This past week I was having a very light hearted conversation with a friend of mine and the topic of grief came up. We talked about therapy and the length of the process. Then I realized that the process is ongoing and doesn’t always end. In fact maybe it never really ends. It will always be a spot we visit. Like a patch of grass under the shade of a tree. It is beautiful and alive but cold and lonely. Sometimes we invite people under the tree with us and other times we close our eyes, put our hands over our ears, and force everyone out. Or maybe that tree is in a park surround by people riding bikes and rollerblading but you are just sitting there watching all the happy go by. And unbeknownst to everyone else you are screaming on the inside.

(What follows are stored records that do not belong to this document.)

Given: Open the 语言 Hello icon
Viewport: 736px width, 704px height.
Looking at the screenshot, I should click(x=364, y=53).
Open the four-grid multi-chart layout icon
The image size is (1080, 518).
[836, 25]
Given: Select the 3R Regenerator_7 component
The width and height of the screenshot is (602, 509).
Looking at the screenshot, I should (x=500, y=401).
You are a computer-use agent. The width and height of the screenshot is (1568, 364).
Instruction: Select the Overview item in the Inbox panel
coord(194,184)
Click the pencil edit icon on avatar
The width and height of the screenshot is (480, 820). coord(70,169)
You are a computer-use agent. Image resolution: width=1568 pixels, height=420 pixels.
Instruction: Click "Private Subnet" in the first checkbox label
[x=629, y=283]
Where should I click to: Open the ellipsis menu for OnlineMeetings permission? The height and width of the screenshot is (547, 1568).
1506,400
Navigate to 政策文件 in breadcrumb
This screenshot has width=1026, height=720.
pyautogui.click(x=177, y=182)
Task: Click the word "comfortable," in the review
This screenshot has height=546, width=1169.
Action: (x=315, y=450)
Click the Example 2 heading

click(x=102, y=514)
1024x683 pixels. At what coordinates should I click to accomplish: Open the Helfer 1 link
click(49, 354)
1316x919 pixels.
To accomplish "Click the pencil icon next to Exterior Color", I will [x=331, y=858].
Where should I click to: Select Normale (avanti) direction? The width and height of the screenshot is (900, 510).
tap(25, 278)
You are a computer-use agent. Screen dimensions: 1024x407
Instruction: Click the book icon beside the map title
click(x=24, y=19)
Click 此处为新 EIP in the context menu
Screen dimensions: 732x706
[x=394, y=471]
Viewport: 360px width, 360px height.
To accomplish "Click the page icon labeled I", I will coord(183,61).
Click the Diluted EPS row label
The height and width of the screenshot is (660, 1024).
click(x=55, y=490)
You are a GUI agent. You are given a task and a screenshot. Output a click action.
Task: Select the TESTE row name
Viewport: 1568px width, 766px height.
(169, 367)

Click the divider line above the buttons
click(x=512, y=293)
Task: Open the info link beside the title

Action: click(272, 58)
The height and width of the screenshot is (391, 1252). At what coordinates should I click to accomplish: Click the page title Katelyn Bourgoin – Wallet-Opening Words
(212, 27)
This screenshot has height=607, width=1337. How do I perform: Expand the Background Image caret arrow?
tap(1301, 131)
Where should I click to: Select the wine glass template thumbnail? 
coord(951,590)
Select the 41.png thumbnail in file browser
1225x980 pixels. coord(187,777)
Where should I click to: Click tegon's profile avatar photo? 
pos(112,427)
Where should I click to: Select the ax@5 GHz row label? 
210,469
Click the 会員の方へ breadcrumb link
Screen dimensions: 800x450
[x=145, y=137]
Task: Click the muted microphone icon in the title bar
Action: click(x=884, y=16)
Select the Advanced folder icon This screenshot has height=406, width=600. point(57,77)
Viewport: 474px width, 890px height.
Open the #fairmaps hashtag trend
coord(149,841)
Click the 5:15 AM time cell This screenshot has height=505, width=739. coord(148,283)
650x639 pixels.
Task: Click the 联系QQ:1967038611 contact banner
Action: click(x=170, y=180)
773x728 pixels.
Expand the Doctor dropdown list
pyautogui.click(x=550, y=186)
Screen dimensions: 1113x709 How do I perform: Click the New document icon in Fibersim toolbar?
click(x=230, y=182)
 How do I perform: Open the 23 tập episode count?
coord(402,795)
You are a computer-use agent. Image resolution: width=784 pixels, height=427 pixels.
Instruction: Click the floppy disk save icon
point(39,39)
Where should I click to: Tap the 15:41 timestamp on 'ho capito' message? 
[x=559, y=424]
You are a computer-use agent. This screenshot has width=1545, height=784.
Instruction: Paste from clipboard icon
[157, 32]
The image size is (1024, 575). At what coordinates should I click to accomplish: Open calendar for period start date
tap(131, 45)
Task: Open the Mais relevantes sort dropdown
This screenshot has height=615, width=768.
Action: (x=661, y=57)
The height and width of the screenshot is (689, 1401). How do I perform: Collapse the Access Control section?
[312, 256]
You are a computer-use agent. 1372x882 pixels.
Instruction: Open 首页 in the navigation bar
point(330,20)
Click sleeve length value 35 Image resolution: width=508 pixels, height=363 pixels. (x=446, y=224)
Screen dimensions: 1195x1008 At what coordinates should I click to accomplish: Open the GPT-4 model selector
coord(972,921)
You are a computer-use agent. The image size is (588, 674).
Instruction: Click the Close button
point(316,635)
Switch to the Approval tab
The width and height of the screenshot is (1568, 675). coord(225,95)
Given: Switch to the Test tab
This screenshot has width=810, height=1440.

The thing about grief or grieving is, you eventually get out of the hole. You start to really live because you know what it’s like to see someone ripped away. You live loud and in the brightest of colors. You laugh again. You are joy again. The memories are no longer burdens tied to you like weights. They’re light and airy. They bring you happiness. Here is what they don’t tell you. Every now and then you will be triggered. You’ll inhale a smell, see an image, or have a flashback and suddenly there you are under that tree again. It’s inevitable. The thing to remember is this; you can not stay under the tree. You can not stay down. You can NOT stay down. You don’t get to die under that tree. You don’t get to watch the world go by. You must live because that is why we are here.
So get up. Dust the dirt and grass off your pants. Breathe in that air. Look up to the sky. Wipe the tear. Shake away the anger. And take one step out of the shade. That tree is a place you can visit. But it is not a place you can stay.